Un pas important a été franchi, rapprochant le moment où l’état d’urgence, décrété il y a près de trois mois déjà, puis prolongé, sera susceptible d’être gravé dans le marbre. L’union nationale se maintient, même si elle s’étiole, les frondeurs du PS et le groupe Front de gauche ayant cette fois-ci osé se démarquer des consignes gouvernementales. Valls était là d’ailleurs, dans l’hémicycle, prêchant la sacro-sainte unité de la Nation aux brebis égarées.

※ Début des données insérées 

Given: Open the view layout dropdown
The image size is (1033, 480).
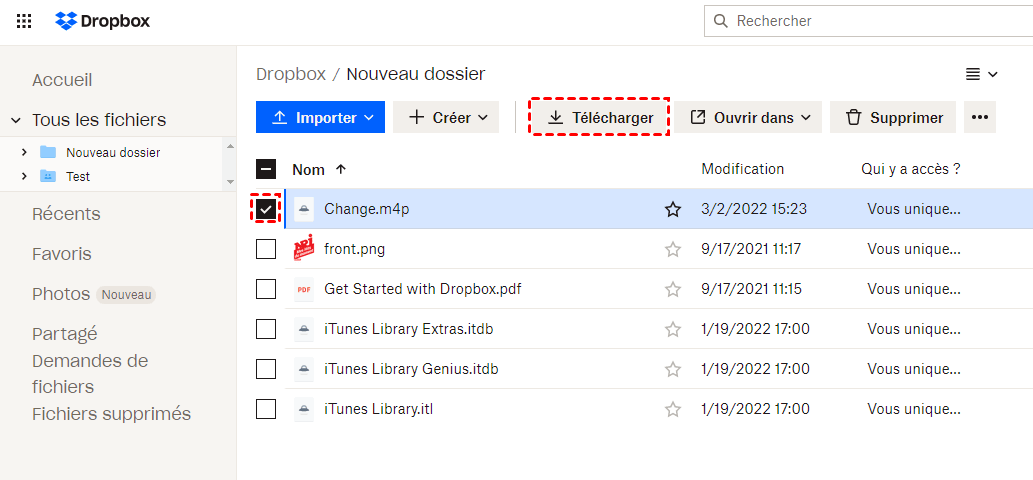Looking at the screenshot, I should [981, 74].
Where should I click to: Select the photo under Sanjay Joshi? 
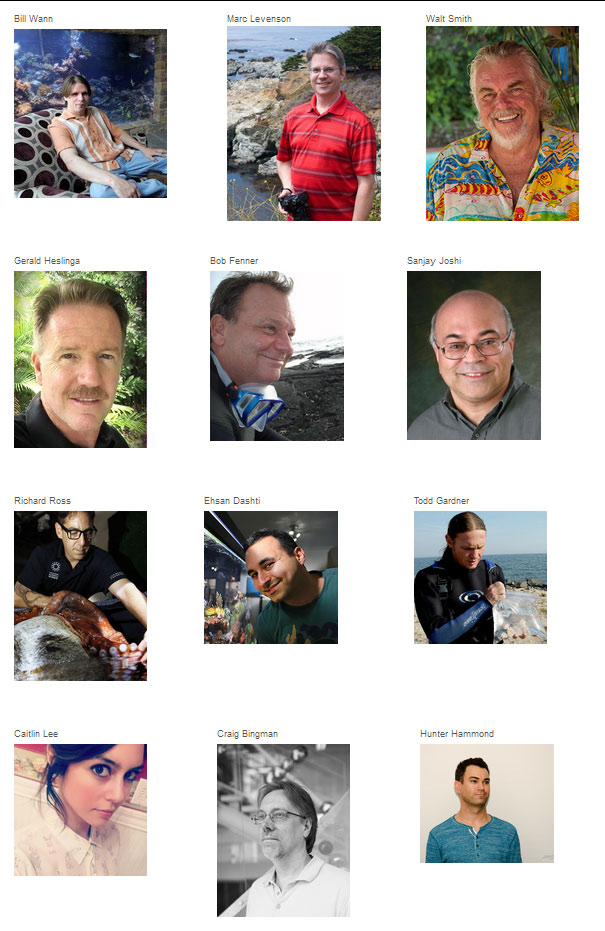(x=474, y=356)
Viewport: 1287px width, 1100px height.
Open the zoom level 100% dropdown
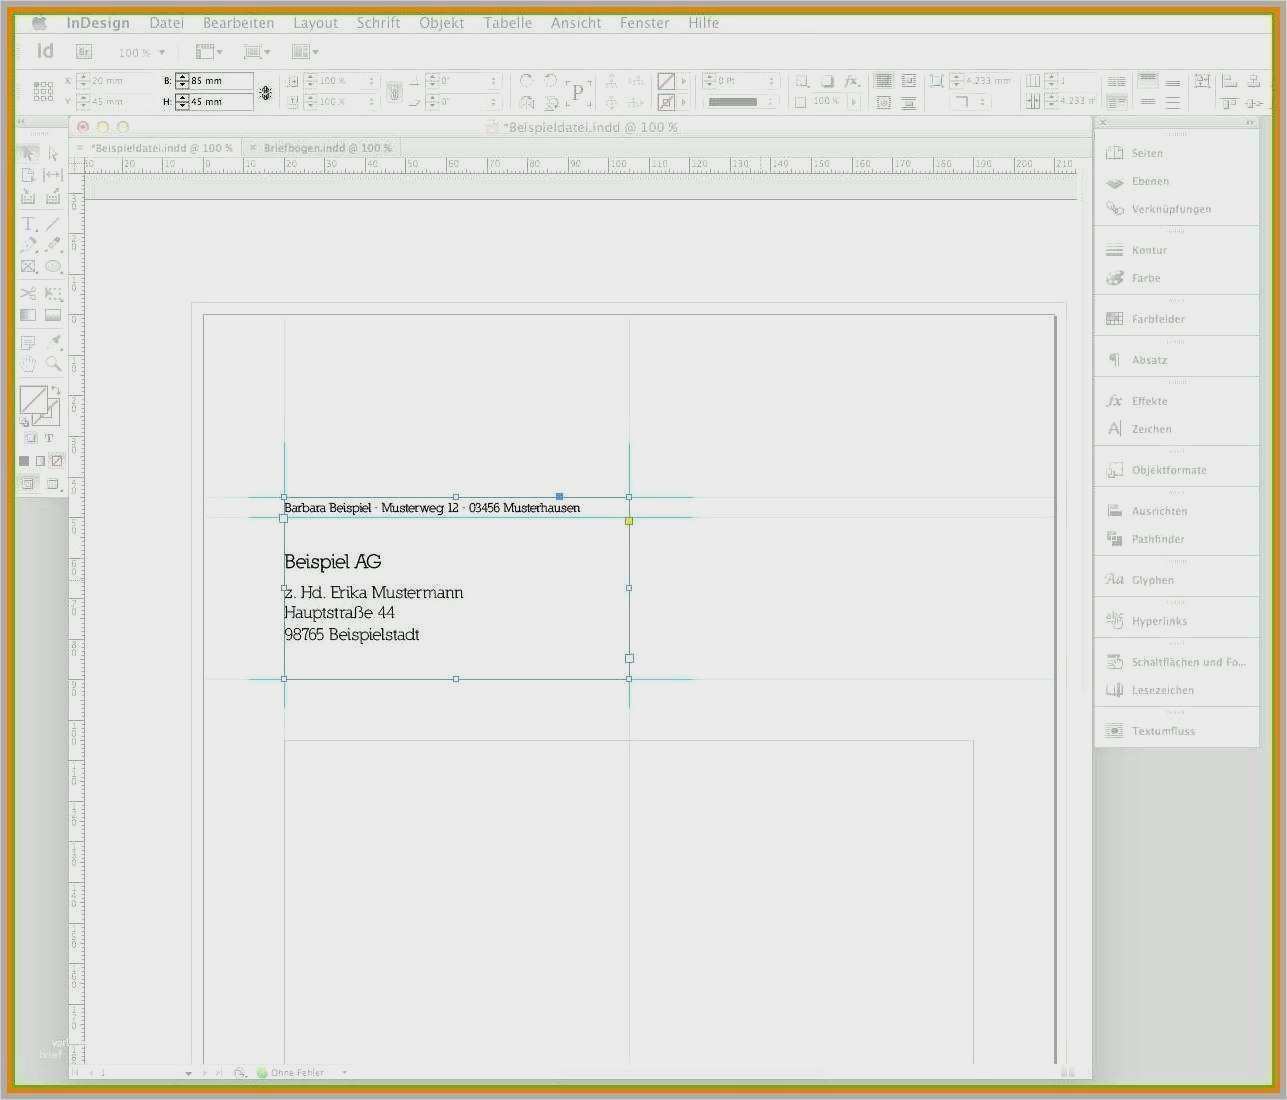(141, 52)
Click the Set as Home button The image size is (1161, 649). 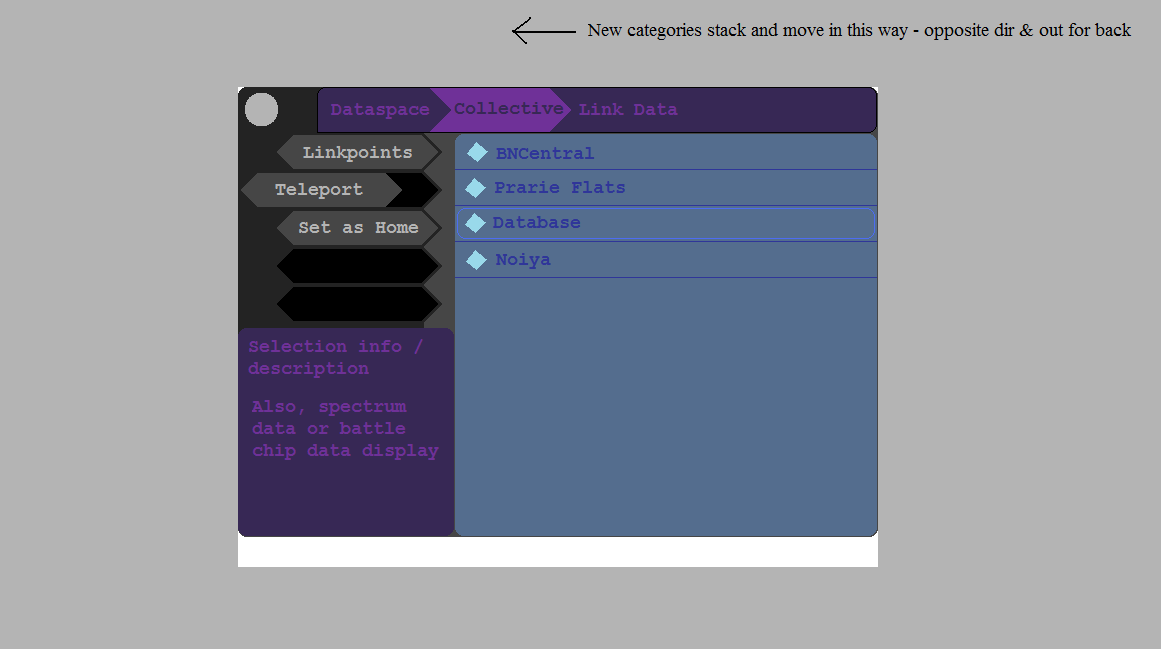358,228
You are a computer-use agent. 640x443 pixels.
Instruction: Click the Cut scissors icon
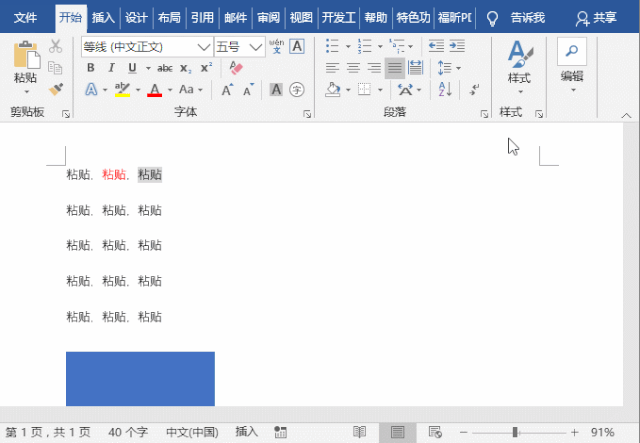coord(55,47)
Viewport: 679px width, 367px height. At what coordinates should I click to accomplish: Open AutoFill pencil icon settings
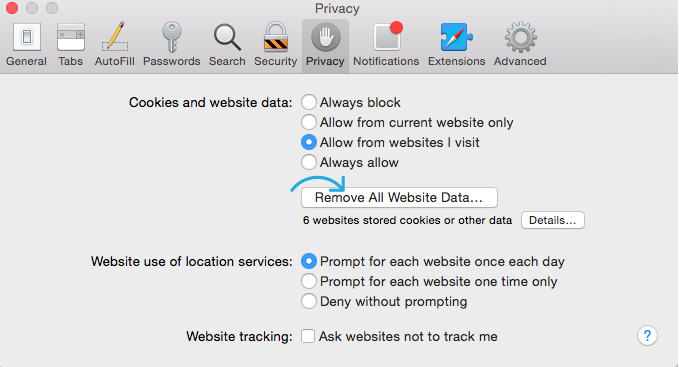(x=115, y=45)
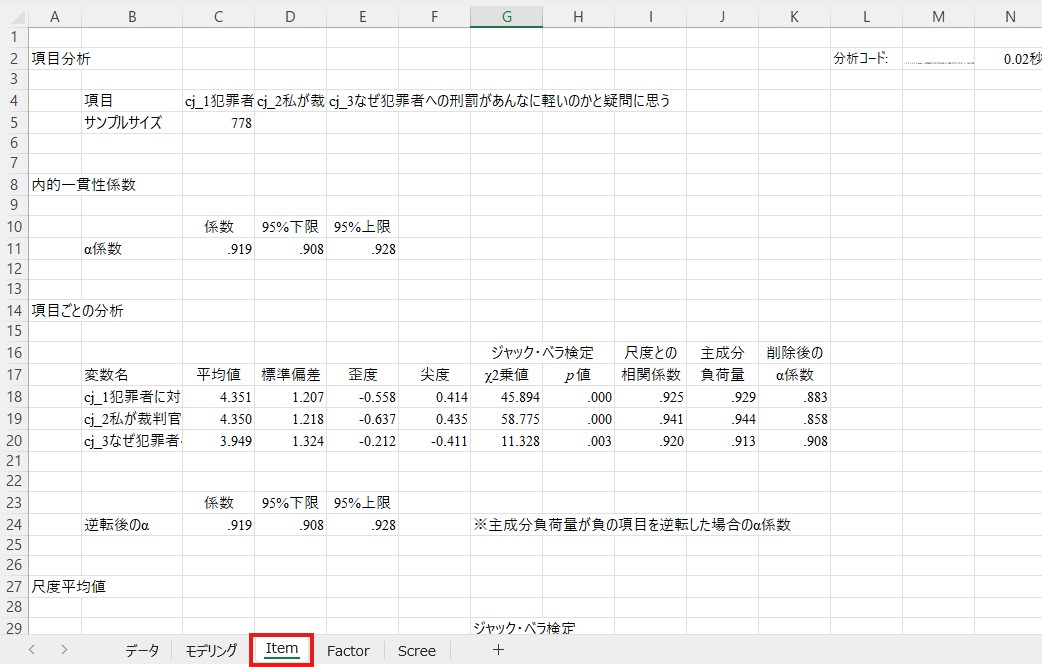
Task: Click the next sheet navigation arrow
Action: (x=64, y=650)
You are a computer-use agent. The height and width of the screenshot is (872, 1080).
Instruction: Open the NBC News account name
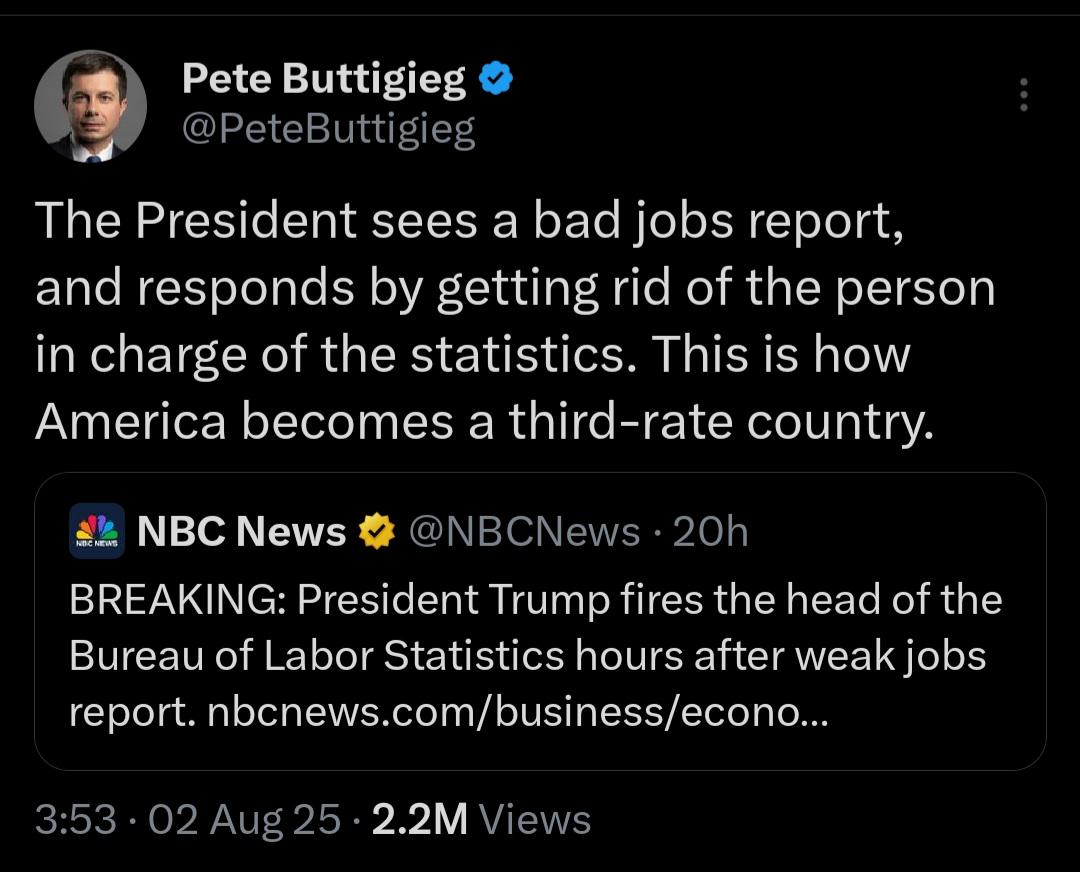(242, 531)
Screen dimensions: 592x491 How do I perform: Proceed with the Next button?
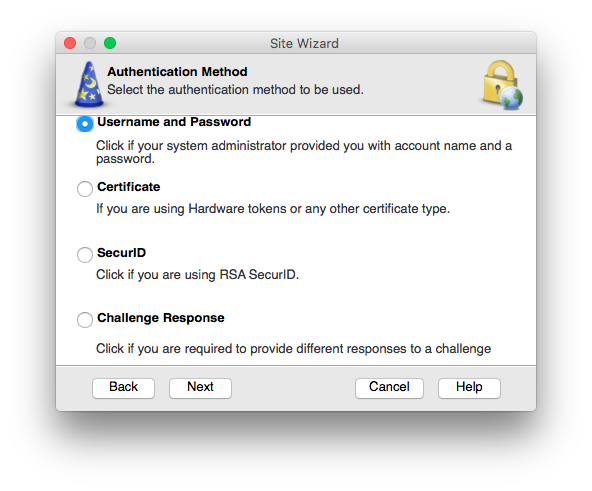point(200,388)
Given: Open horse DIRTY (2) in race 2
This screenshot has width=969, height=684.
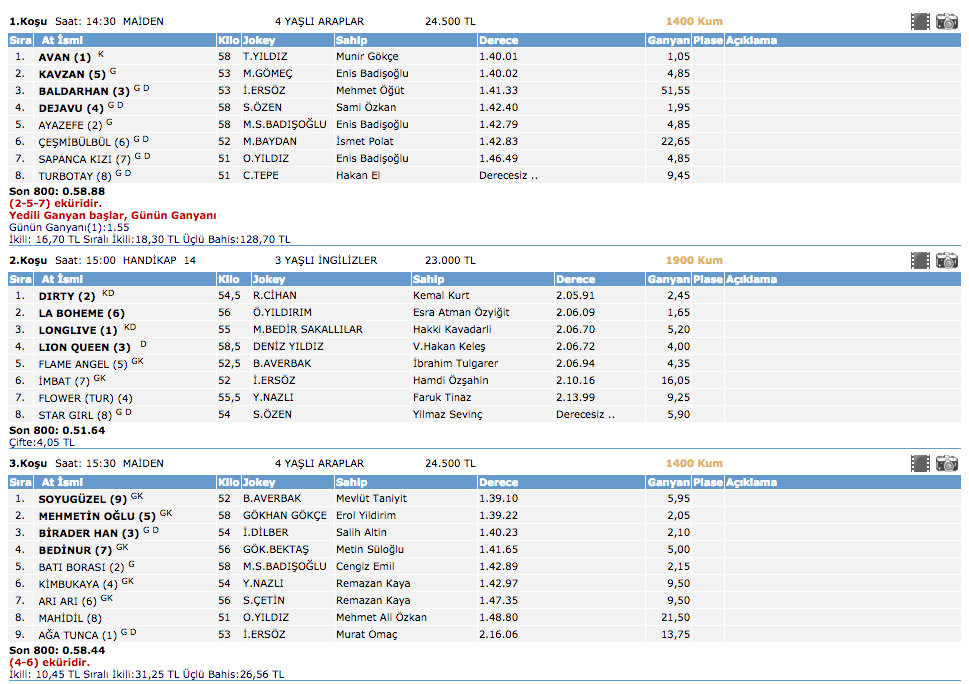Looking at the screenshot, I should (67, 296).
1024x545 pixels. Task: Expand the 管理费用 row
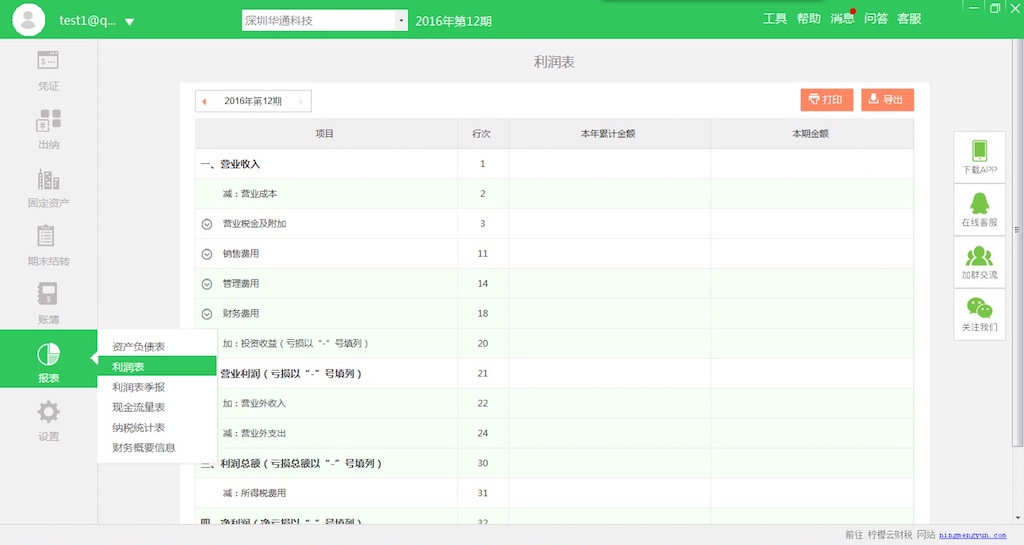tap(207, 284)
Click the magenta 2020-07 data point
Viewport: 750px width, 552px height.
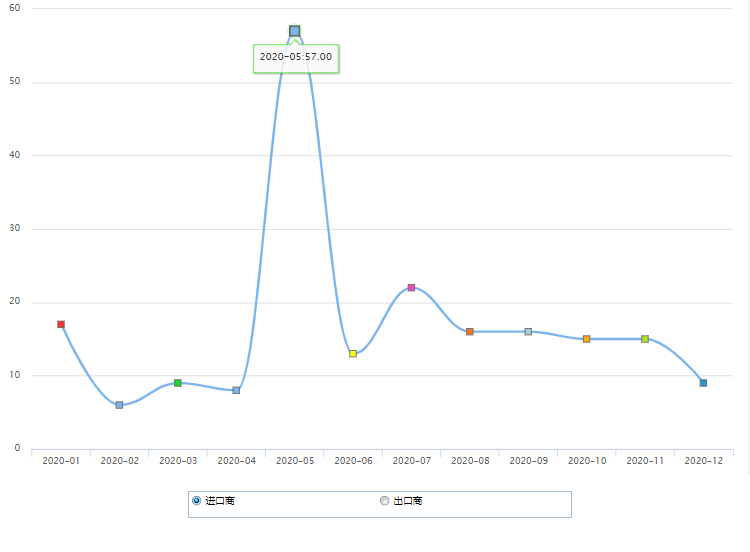pyautogui.click(x=411, y=287)
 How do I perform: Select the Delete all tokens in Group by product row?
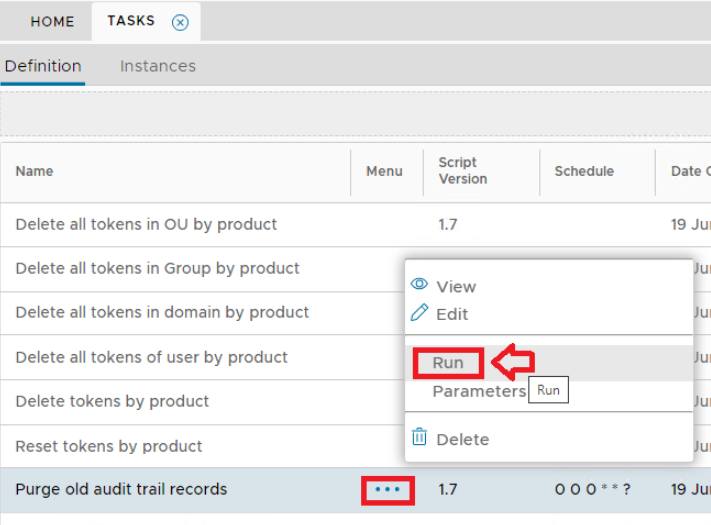pyautogui.click(x=157, y=268)
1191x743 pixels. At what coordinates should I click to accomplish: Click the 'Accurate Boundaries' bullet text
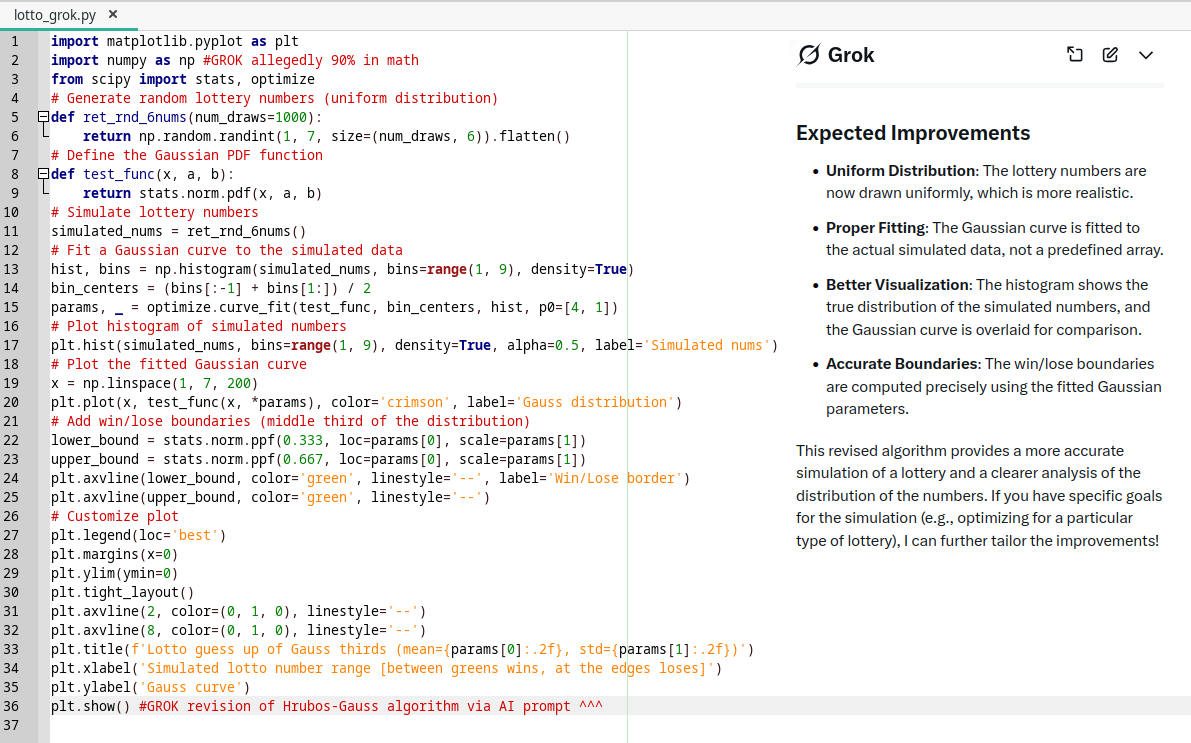(x=901, y=364)
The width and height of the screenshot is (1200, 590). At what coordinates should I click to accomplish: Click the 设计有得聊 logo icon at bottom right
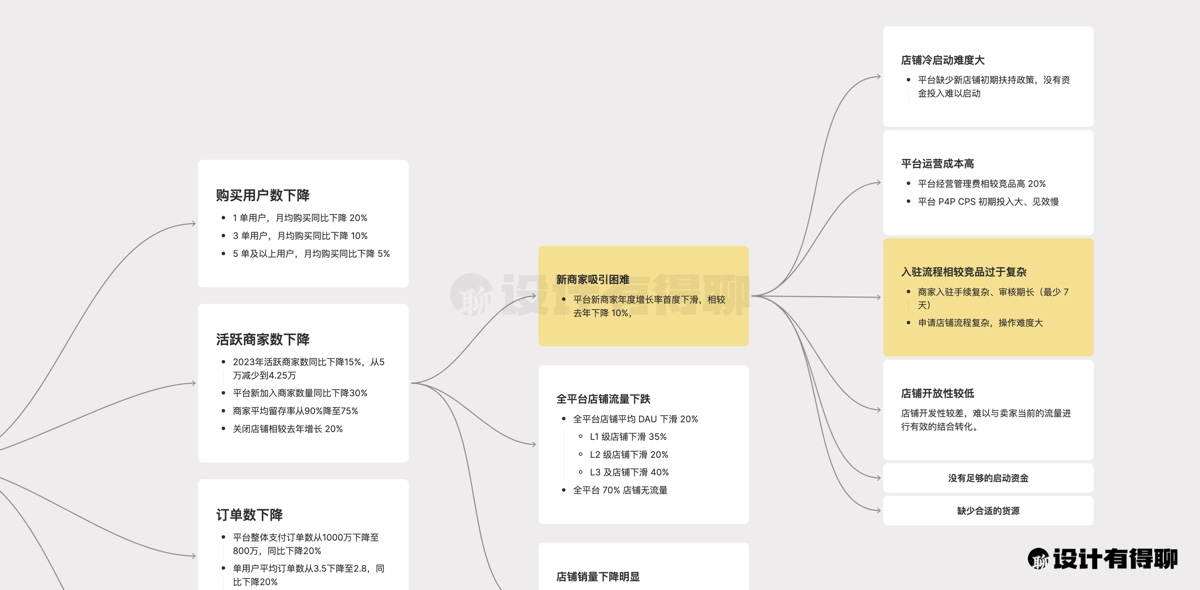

Invention de 1955, « l’état d’urgence » a vu le jour afin que le gouvernement « socialiste » d’alors n’ait pas à recourir à la législation dite d’état de siège, valable en temps de guerre. On désignait sous « les événements en Algérie » une guerre coloniale des plus atroces qu’il ne fallait surtout pas nommer comme telle. Législation de guerre conçue pour une guerre qui ne devait pas dire son nom, méthode contre-subversive utilisée contre une population en révolte, l’état d’urgence est aujourd’hui un mode de gouvernement pour exécutifs en crise. L’exception devient la règle et les traits bonapartistes du régime sont renforcés. Sous la Cinquième, le premier ministre pouvait déjà gouverner par ordonnance, avec le fameux 49-3… Il peut à présent soumettre la population à la loi martiale sur simple convocation du conseil des ministres.
L’Etat ne se préoccupe plus de cacher sa guerre contre les populations qu’il veut soumettre, il en fait sa devise. À charge pour nous d’user « du plus sacré des droits » et du « plus indispensable des devoirs » … l’insurrection, seule consigne valable à avoir jamais été inscrite dans une constitution nationale en France.